• Listing:
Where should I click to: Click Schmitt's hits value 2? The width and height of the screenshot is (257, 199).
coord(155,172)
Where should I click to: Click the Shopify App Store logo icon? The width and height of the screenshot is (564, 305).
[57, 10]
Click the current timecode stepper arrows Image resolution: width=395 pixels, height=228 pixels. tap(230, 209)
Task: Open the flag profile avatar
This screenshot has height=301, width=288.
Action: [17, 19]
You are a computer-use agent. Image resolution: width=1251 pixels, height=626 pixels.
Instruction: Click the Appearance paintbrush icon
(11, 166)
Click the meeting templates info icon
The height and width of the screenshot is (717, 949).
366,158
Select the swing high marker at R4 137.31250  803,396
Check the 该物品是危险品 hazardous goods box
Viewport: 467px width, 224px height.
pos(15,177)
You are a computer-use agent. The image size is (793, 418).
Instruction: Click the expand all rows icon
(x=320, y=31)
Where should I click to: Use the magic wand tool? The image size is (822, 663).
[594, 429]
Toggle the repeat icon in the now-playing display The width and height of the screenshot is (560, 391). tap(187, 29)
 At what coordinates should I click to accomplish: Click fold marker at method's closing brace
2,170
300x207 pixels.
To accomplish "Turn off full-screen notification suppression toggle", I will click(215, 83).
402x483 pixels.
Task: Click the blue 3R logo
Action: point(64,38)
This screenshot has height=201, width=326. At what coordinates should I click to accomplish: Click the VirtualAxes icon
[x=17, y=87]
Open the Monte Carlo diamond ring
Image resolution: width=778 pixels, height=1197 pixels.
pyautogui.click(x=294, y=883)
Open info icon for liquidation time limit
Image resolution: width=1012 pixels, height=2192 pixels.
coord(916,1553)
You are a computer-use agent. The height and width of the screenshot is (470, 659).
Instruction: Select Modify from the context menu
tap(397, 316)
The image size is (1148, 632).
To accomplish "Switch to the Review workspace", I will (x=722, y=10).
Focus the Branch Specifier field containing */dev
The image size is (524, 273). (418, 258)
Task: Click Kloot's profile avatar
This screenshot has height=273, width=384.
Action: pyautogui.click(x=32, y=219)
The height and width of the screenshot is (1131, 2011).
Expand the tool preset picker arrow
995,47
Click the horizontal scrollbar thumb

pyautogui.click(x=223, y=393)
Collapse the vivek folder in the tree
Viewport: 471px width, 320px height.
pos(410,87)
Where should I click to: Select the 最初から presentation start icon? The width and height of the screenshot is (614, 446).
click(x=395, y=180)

• Goal:
Render every line of the material above as a JSON list of strings, one string per line, omitting any blank lines.

• The completed task:
[
  "Where should I click to: Click Schmitt's hits value 2? The width and height of the screenshot is (257, 199).",
  "coord(155,172)",
  "Where should I click to: Click the Shopify App Store logo icon? The width and height of the screenshot is (564, 305).",
  "[57, 10]",
  "Click the current timecode stepper arrows Image resolution: width=395 pixels, height=228 pixels. tap(230, 209)",
  "Task: Open the flag profile avatar",
  "This screenshot has height=301, width=288.",
  "Action: [17, 19]",
  "You are a computer-use agent. Image resolution: width=1251 pixels, height=626 pixels.",
  "Instruction: Click the Appearance paintbrush icon",
  "(11, 166)",
  "Click the meeting templates info icon",
  "The height and width of the screenshot is (717, 949).",
  "366,158",
  "Select the swing high marker at R4 137.31250  803,396",
  "Check the 该物品是危险品 hazardous goods box",
  "Viewport: 467px width, 224px height.",
  "pos(15,177)",
  "You are a computer-use agent. The image size is (793, 418).",
  "Instruction: Click the expand all rows icon",
  "(x=320, y=31)",
  "Where should I click to: Use the magic wand tool? The image size is (822, 663).",
  "[594, 429]",
  "Toggle the repeat icon in the now-playing display The width and height of the screenshot is (560, 391). tap(187, 29)",
  " At what coordinates should I click to accomplish: Click fold marker at method's closing brace",
  "2,170",
  "300x207 pixels.",
  "To accomplish \"Turn off full-screen notification suppression toggle\", I will click(215, 83).",
  "402x483 pixels.",
  "Task: Click the blue 3R logo",
  "Action: point(64,38)",
  "This screenshot has height=201, width=326. At what coordinates should I click to accomplish: Click the VirtualAxes icon",
  "[x=17, y=87]",
  "Open the Monte Carlo diamond ring",
  "Image resolution: width=778 pixels, height=1197 pixels.",
  "pyautogui.click(x=294, y=883)",
  "Open info icon for liquidation time limit",
  "Image resolution: width=1012 pixels, height=2192 pixels.",
  "coord(916,1553)",
  "You are a computer-use agent. The height and width of the screenshot is (470, 659).",
  "Instruction: Select Modify from the context menu",
  "tap(397, 316)",
  "The image size is (1148, 632).",
  "To accomplish \"Switch to the Review workspace\", I will (x=722, y=10).",
  "Focus the Branch Specifier field containing */dev",
  "The image size is (524, 273). (418, 258)",
  "Task: Click Kloot's profile avatar",
  "This screenshot has height=273, width=384.",
  "Action: pyautogui.click(x=32, y=219)",
  "The height and width of the screenshot is (1131, 2011).",
  "Expand the tool preset picker arrow",
  "995,47",
  "Click the horizontal scrollbar thumb",
  "pyautogui.click(x=223, y=393)",
  "Collapse the vivek folder in the tree",
  "Viewport: 471px width, 320px height.",
  "pos(410,87)",
  "Where should I click to: Select the 最初から presentation start icon? The width and height of the screenshot is (614, 446).",
  "click(x=395, y=180)"
]